HUBUNGAN STRUKTUR, SIFAT KIMIA FISIKA DENGAN PROSES EKSKRESI

  • Pengertian Ekskresi

         Eksresi adalah proses pengeluaran zat-zat yang tidak diperlukan lagi oleh tubuh. Zat tersebut merupakan zat kimia obat yang telah mengalami proses metabolisme di dalam hati dan organ lain ditubuh. Ekskresi baik obat yang tak berubah maupun metabolit merupakan tempat-hilang yang irreversibel. Akan tetapi perubahan metabolik mengakibatkan metabolit mempunyai aktivitas dipertinggi, menurun atau sama sekali tak berubah.
         Salah satu jalur pokok eksresi adalah melalui ginjal dengan jalan adanya atau terbentuknya senyawa yang larut dalam air. Sesudah mengalami filtrasi glomerulus, resorbsi tubular kedalam plasma betul-betul lengkap untuk zat yang koefisien partisinya tinggi (lipid/air). Karena semua obat aktif (sebetulnya kemampuan mereka mengadakan penetrasi dalam membran selular lipid) itu larut dalam lipid, konversi metabolik umumnya dihati, menjadi bentuk yang lebih polar menjadi lebih penting untuk diekskresikan.
Obat dikeluarkan dari tubuh melalui berbagai organ ekskresi dalam bentuk metabolit hasil biotransformasi atau kedalam bentuk asalnya. Obat atau metabolit polar diekskresi lebih cepat daripada obat larut lemak, kecuali pada ekskresi melalui paru.
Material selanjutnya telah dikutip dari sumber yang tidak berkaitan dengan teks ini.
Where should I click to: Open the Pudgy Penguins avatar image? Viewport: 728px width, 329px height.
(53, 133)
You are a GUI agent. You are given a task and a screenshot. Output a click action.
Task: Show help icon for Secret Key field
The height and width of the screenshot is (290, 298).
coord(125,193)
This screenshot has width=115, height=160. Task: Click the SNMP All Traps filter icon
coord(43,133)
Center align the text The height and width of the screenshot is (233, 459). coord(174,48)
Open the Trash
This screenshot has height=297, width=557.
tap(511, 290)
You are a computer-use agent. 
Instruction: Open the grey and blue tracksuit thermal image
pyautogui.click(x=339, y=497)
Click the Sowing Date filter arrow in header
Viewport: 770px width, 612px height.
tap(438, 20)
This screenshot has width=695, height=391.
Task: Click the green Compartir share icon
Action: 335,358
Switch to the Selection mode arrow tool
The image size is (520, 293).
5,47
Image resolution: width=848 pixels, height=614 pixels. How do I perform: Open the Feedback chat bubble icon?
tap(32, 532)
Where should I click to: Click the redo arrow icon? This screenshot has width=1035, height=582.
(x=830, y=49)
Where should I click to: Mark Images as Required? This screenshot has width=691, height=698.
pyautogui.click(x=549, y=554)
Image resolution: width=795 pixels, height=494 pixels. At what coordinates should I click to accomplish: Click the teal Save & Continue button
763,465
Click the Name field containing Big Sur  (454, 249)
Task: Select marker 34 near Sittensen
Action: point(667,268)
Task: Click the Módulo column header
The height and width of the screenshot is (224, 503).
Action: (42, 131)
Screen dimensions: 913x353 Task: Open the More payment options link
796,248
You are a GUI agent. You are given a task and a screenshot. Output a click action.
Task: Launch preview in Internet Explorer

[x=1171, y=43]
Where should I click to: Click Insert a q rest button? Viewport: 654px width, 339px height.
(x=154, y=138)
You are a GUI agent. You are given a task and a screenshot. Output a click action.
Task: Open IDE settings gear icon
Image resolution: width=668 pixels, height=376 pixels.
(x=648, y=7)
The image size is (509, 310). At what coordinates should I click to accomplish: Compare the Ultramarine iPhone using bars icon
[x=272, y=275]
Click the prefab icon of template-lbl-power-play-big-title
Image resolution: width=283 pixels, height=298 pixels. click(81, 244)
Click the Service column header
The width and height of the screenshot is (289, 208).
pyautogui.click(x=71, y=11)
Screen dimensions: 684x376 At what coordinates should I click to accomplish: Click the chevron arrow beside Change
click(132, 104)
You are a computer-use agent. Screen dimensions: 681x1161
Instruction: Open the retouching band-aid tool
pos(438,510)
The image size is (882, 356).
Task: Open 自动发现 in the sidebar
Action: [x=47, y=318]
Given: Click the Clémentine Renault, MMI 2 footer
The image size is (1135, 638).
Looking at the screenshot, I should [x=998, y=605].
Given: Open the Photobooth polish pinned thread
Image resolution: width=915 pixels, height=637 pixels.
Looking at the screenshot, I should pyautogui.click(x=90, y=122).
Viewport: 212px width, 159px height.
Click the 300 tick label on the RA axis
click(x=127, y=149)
Ekskresi dari obat yang dikeluarkan dengan jalan filtrasi glomeruli sangat diperlambat, karena hanya obat bebas mengalami filtrasi. Obat yang diekskresi secara aktif tidak terpengaruh oleh pengikatan, misalnya benzilpenisilin (PP ca 50%) hampir diekresi seluruhnya dengan cepat. Ekskresi adalah parameter farmakokinetika yang paling terpengaruh oleh gangguan ginjal. Jika filtrasi glomeruler terganggu oleh penyakit ginjal , maka klirens obat yang terutama tereliminasi melalui mekanisme ini akan menurun dan waktu paruh obat dalam plasma menjadi lebih panjang.
Ekskresi merupakan pengeluaran obat atau metabolitnya dari tubuh terutama dilakukan oleh ginjal melalui air seni. Kebanyakan obat dikeluarkan melalui air seni dan lazimnya tiap obat diekskresi berupa metabolitnya dan hanya sebagian kecil dalam keadaan asli yang utuh, misalnya penisilin, tetrasiklin, digoksin, dan salisilat. Zat-zat dalam keadaan ion yang mudah larut di air seni diekskresi dengan mudah. Zat-zat lipofil dan zat-zat tak terionisasi lebih lambat ekskresinya, untuk meningkatkan sifat hidrofilnya maka pada biotransformasi dimasukkan gugus -OH dan atau –COOH kedalam molekulnya.
Selain itu eksresi dapat pula dilakukan dengan cara lain yaitu melalui kulit, paru-paru, empedu, usus. Eksresi melalui kulit dikeluarkan bersama keringat, misalnya paraldehid dan bromida (sebagian). Ekskresi melalui paru-paru dilakukan melalui pernapasan yang biasanya hanya pada zat-zat terbang, seperti alkohol, paraldehid, dan anestetika (kloroform, halotan, siklopropan). Untuk ekskresi melalui empedu terjadi pada obat yang dikeluarkan secara aktif oleh hati dengan empedu, misalnya fenolftalein (pencahar). Setelah tiba kembali dalam usus dengan empedu obat diresorpsi lagi. Sedangkan untuk ekskresi pada usus terjadi pada zat-zat yang tidak atau tak lengkap diresorpsi usus dikeluarkan dengan tinja, misanya sulfasuksidin, neomisin, dan sediaan-sediaan besi.
Ekskresi obat juga terjadi melalui keringat, liur, air mata, air susu, dan rambut, tetapi dalam jumlah yang relatif kecil sekali sehingga tidak berarti dalam pengakhiran efek obat.

  • Macam Ekskresi

         Sebagian besar obat diekskresikan keluar tubuh melalui paru, ginjal, empedu atau hati, sebagian kecil dengan kadar yang rendah diekskresikan melalui air liur dan air susu.
1.   Eksresi obat melalui Paru-paru
Obat yang diekskresikan melalui paru terutama adalah obat yang digunakan secara inhalasi, seperti siklopropan, etilen, nitrogen oksida, eter, kloroform, dan enfluran. Sifat fsik yang menentukan kecepatan ekskresi obat melalui paru adalah koefisien partisi darah atau udara. Obat yang mempunyai koefisien partisi darah atau udara kecil, seperti siklopropan dan nitrogen oksida, diekskresikan dengan cepat, sedang obat dengan koefisien partisi darah atau udara besar, seperti eter dan halotan, diekskresikan lebih lambat.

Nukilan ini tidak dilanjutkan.